Il primo passo può consistere in una seria riforma del sistema fiscale, nel senso del federalismo, ovvero dell’autonomia e della responsabilità dei governi regionali. Non mancano, in questo campo, elaborazioni e proposte concrete, che hanno tra loro differenze tecniche anche marcate, ma hanno un’ispirazione di fondo comune, essendo acquisito da parte di tutti gli studiosi più seri che il problema per il nostro Paese è quello di attribuire alle Regioni una reale autonomia decisionale nell’uso delle risorse e di garantire nello stesso tempo una distribuzione equilibrata tra le diverse aree del Paese, con meccanismi certi di perequazione. Il federalismo fiscale può essere una prima tappa, che anticipa e sollecita un più organico disegno di riforma delle istituzioni. Si sono appena rinnovate le rappresentanze regionali, con un nuovo sistema elettorale che dovrebbe favorire una maggiore stabilità di governo. Occorre vedere subito quali possano essere gli atti concreti perché questa nuova legislatura regionale non si chiuda anch’essa con una dichiarazione di fallimento. Serve allora un’attenta vigilanza sugli atti del governo e sulla legislazione nazionale perché siano aperti nuovi spazi di autonomia per tutte quelle materie che sono strategiche per lo sviluppo e la qualificazione dei sistemi territoriali: il mercato del lavoro, il sistema formativo, l’ambiente, le infrastrutture. E serve conquistare nelle Regioni una più forte capacità di governo, perché solo dimostrando di saper fare meglio e di più si potrà ottenere consenso su un progetto di riforma federalista dello Stato. Sta qui anche una precisa responsabilità del sindacato, che può contribuire, molto più di quanto non abbia fatto finora, ad un rilancio effettivo delle politiche regionali.

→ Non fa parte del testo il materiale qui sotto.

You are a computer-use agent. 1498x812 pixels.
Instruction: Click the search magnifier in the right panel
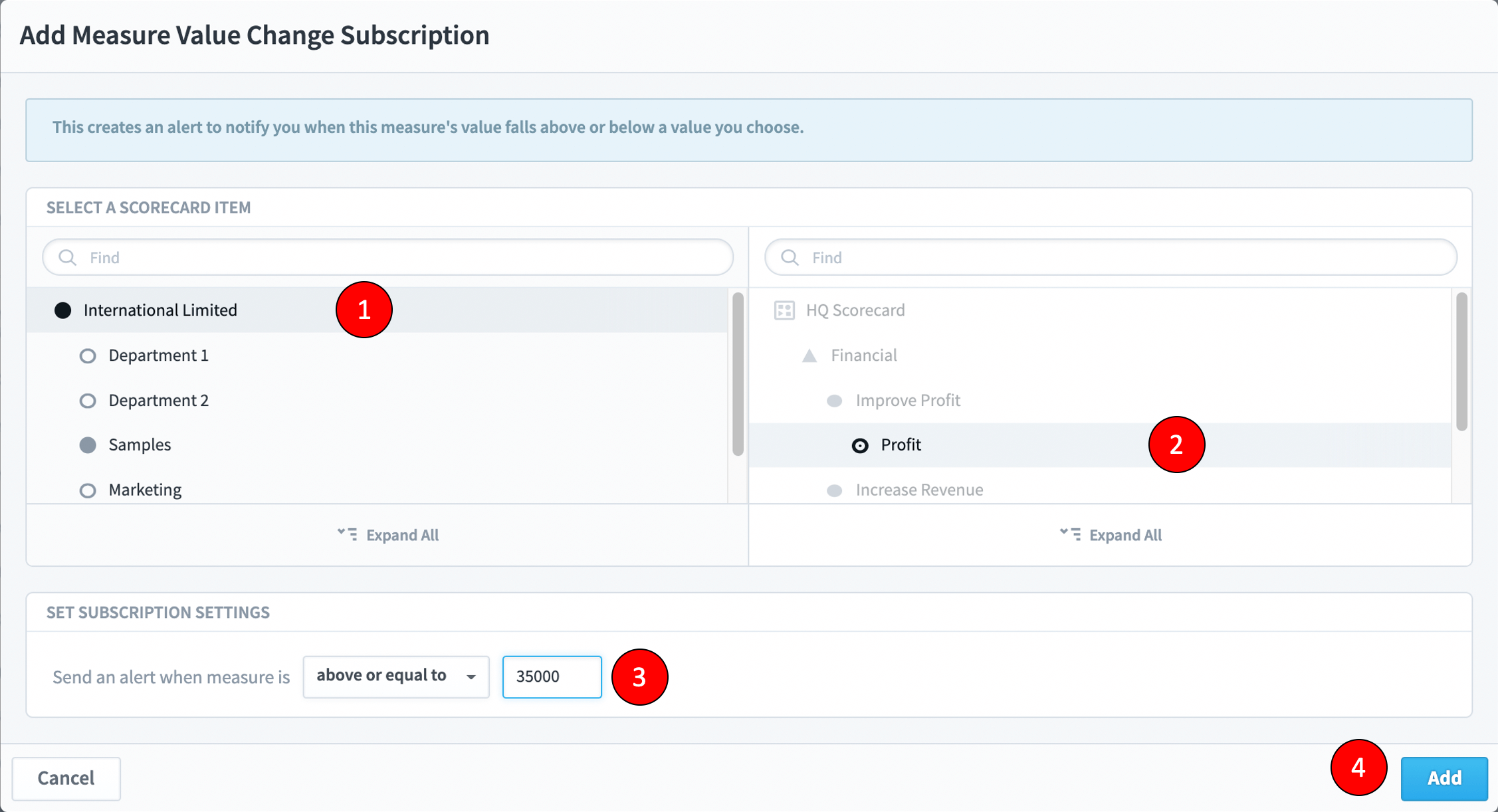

Insomma, tutti i soggetti politici, istituzionali e sociali che sono davvero interessati a modificare l’attuale assetto politico nella direzione dell’autogoverno locale, si attivino concretamente, mettendo a punto precisi progetti, senza limitarsi al piagnisteo inconcludente contro il levitano onnipotente dello Stato centrale. L’autonomia non discende dal cielo, ma la si conquista.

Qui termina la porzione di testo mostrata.